Scientists create new form of medical imaging

Purdue University scientists developing a new imaging technology have created the world’s first ‘visual fly-throughs’ of a living tumour.

The technique, which uses lasers, holograms and detectors, offers promise for a new kind of medical imaging based on light instead of tissue-damaging X-rays, said David Nolte, a professor of physics at Purdue.

His research team recently used the new technique, called optical coherence imaging, to take a video of the insides of a cancerous rat tumour.

‘This is the first time that anybody has ever done a holographic fly-through of a living tumour,’ Nolte said.

The tumour was not viewed while inside a rat, but was cultured and kept alive in a nutrient medium.

Critical to optical coherence imaging is a semiconductor holographic film developed by the team. Many other imaging technologies require that specimens, such as tumours, be specially prepared and cut into pieces for examination, killing the tissue.

The new imaging technique is made possible by lasers and special ‘dynamic holographic films,’ which have been developed in Nolte’s lab. When two crossing laser beams are shined onto the film, holographic images are created.

‘These holograms adjust to the changing light conditions and the changing information that is carried on the laser beams,’ said Nolte. ‘All of that coherent information is stored from the light so that it looks 3-D. It looks as if it were coming from the original object.’

The film is combined with a series of lenses and mirrors, acting as a filter that rejects ordinary, ‘scattered light’ and lets through only the ‘coherent’ laser light needed to produce the images.

‘I can take a flashlight in the dark, put it up against my hand, and my whole hand will glow red,’ Nolte said. ‘But I can’t see any bones at all, even though the bones are just below the skin.’

The reason is because most of the light is said to be scattered, meaning it is a jumble of numerous separate light paths that do not move straight through the hand.

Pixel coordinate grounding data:
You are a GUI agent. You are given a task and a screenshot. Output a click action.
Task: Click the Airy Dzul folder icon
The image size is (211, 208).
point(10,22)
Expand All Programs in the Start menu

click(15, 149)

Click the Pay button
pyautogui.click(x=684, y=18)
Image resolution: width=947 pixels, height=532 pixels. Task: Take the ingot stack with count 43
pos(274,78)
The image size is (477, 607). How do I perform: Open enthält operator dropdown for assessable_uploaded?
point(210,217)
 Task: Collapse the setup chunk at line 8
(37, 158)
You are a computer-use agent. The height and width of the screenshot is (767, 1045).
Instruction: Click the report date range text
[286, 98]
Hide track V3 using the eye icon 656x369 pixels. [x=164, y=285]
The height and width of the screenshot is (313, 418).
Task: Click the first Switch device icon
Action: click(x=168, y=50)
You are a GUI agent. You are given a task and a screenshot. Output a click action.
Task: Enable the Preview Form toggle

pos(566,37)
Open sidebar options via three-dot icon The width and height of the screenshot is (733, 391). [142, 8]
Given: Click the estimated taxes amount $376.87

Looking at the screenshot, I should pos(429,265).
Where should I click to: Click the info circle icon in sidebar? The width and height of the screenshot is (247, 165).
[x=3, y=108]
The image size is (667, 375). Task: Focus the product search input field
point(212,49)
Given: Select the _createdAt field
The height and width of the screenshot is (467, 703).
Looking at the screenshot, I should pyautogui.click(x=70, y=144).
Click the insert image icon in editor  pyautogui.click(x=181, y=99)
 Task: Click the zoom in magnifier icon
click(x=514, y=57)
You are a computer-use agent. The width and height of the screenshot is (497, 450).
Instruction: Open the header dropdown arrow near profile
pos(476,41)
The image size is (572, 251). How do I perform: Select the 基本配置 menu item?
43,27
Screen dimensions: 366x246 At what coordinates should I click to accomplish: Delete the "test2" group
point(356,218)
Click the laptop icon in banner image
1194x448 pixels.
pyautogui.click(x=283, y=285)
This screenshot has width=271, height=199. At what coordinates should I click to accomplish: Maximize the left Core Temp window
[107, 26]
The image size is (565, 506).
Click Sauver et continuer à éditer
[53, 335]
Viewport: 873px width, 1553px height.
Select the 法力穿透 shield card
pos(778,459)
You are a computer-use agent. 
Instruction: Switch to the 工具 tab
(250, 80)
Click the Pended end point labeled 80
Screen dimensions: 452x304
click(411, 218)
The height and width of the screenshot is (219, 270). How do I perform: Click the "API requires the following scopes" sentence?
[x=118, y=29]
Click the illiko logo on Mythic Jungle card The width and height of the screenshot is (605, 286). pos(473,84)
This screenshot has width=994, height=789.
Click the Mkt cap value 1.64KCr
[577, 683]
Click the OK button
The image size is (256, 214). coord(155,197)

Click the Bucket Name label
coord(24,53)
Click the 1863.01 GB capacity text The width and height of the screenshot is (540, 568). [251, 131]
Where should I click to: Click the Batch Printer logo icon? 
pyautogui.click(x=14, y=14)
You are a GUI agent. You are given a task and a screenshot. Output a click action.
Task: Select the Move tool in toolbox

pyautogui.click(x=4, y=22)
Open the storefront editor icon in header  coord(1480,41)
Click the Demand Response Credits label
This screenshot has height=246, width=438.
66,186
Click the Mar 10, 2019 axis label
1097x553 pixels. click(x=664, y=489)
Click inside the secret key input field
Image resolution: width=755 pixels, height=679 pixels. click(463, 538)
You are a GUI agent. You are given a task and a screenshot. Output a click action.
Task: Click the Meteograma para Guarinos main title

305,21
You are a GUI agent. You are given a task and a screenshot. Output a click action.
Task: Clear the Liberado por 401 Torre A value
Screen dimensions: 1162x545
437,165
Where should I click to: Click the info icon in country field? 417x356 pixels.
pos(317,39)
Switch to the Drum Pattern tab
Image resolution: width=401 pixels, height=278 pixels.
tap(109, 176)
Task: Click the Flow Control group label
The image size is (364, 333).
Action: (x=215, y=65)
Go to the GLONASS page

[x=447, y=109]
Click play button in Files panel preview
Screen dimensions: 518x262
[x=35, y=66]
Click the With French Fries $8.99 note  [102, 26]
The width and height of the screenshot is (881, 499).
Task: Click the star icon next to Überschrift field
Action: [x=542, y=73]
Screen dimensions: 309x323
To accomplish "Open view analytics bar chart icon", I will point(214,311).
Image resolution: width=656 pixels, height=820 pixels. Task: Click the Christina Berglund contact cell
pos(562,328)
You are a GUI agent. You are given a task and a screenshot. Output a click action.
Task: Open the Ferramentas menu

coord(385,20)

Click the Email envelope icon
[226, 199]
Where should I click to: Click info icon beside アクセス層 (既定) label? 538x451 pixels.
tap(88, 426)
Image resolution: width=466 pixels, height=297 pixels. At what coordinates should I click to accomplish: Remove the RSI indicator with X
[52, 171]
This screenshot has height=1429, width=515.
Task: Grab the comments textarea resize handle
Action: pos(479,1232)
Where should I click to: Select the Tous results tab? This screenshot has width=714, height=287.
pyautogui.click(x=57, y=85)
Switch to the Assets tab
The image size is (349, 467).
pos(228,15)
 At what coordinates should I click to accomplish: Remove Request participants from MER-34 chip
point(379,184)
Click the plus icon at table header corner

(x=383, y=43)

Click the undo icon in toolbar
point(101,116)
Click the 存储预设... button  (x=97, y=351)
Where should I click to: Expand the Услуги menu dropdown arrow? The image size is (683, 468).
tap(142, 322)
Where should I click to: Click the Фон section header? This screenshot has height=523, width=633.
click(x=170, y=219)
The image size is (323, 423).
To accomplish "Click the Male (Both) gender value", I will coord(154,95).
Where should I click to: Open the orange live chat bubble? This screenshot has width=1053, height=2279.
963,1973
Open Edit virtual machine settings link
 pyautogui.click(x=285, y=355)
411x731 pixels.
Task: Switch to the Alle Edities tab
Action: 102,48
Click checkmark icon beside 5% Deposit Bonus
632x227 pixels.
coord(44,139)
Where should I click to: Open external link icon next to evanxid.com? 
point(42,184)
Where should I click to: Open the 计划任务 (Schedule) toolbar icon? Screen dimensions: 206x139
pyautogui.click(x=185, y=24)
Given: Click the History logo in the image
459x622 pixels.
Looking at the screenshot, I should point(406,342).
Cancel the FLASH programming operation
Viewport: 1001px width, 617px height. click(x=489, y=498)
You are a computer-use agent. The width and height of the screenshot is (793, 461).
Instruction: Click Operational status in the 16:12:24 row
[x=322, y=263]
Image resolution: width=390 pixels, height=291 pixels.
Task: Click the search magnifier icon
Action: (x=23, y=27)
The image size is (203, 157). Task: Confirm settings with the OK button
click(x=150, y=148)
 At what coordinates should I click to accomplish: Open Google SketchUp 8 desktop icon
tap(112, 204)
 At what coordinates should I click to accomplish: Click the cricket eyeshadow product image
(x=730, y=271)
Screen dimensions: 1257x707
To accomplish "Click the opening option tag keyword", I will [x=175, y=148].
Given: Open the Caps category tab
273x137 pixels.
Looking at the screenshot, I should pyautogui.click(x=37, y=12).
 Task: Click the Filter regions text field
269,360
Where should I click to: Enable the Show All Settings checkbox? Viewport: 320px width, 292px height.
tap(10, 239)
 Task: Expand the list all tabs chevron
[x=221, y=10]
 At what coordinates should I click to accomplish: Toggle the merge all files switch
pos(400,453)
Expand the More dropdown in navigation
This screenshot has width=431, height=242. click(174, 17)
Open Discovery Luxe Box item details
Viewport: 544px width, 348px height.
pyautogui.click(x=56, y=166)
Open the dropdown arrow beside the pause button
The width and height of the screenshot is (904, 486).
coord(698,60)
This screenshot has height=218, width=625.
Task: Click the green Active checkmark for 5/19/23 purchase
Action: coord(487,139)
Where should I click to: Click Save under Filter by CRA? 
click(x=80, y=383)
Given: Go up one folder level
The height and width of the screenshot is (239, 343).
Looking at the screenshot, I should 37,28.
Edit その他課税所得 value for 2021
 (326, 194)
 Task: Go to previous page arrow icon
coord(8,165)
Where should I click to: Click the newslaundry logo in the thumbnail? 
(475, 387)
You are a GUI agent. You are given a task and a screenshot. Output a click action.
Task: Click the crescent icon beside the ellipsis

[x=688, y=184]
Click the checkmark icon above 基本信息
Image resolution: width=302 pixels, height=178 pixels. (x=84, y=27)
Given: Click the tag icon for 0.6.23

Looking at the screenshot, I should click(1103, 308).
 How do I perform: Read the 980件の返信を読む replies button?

• Work task:
Continue the article about Purdue's optical coherence imaging of a living tumor, starting after its final sentence.

• Reply:
‘The emerging light is like ripples produced by a whole handful of rocks thrown at the same time into a pond,’ Nolte said. ‘The ripples run into each other, producing a chaotic mix of irregularly spaced waves.’

However, by using lasers, it is possible to find light paths that do go straight through an object.

Lasers shine ‘coherent light’ that could be likened to the ripples created by only a single rock thrown into a pond. The ripples, or light waves from a laser, are spaced regularly apart and move in unison.

But most light detectors, including the human eye and conventional video cameras, do not detect coherent light; a limitation that can be overcome with the holographic film as it is said to be sensitive to coherent light.

The holographic film in this case is made of alternating layers of gallium arsenide and aluminium gallium arsenide. These materials, semiconductors similar to those used to make lasers for CD players, form a 200-layer film. Each layer is 8 nanometers thick. Forcing electrons to move through layers so thin reportedly boosts the optical properties of the film and makes it more efficient at detecting coherent light.

The Purdue team used the technique to take video images inside a tiny tumour, a form of cancer called osteogenic sarcoma, which afflicts bones and connective tissues.

Optical coherence imaging offers numerous possible applications, including diagnostic imaging for medicine and industry. The method might allow scientists to study how live tumours behave in real time, even how they react to experimental drugs.